[Collected data entries]
■ ■ ■ ■ ■ ■ ■
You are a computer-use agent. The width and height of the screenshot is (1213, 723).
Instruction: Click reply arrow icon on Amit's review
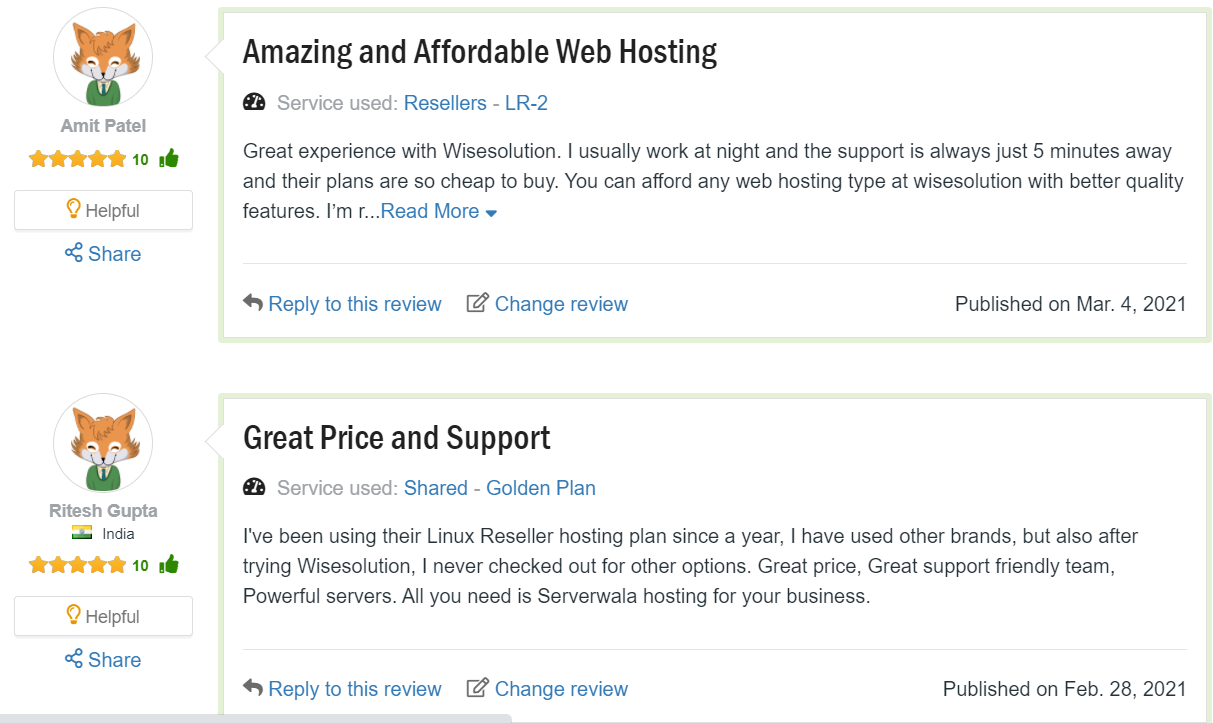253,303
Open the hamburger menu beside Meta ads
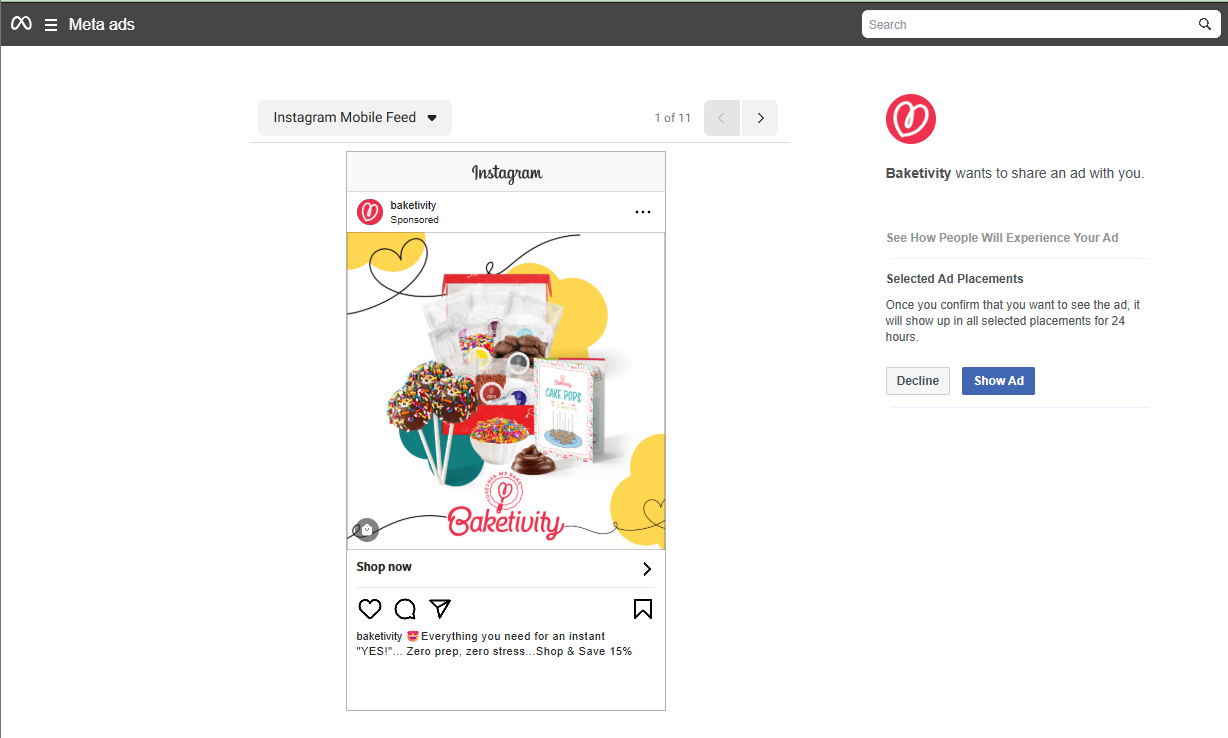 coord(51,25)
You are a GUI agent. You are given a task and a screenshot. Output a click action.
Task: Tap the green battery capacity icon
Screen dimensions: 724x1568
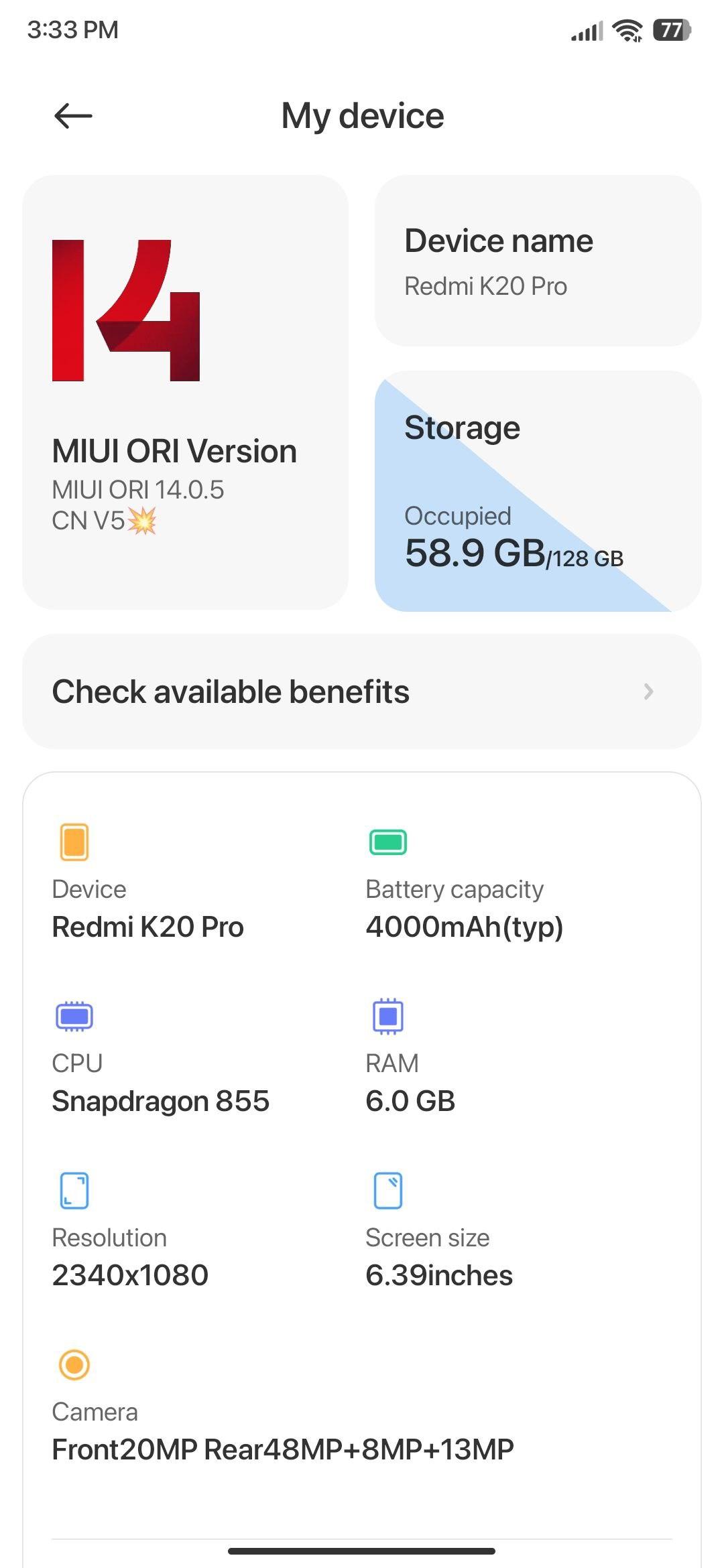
■ ■ ■ ■ ■ ■ ■
PROMPT: Gather up every line in the data above that contains the word "screenshot", copying each one.

ANSWER SECTION:
You are a computer-use agent. The width and height of the screenshot is (1213, 723).
You are a GUI agent. You are given a task and a screenshot. Output a click action.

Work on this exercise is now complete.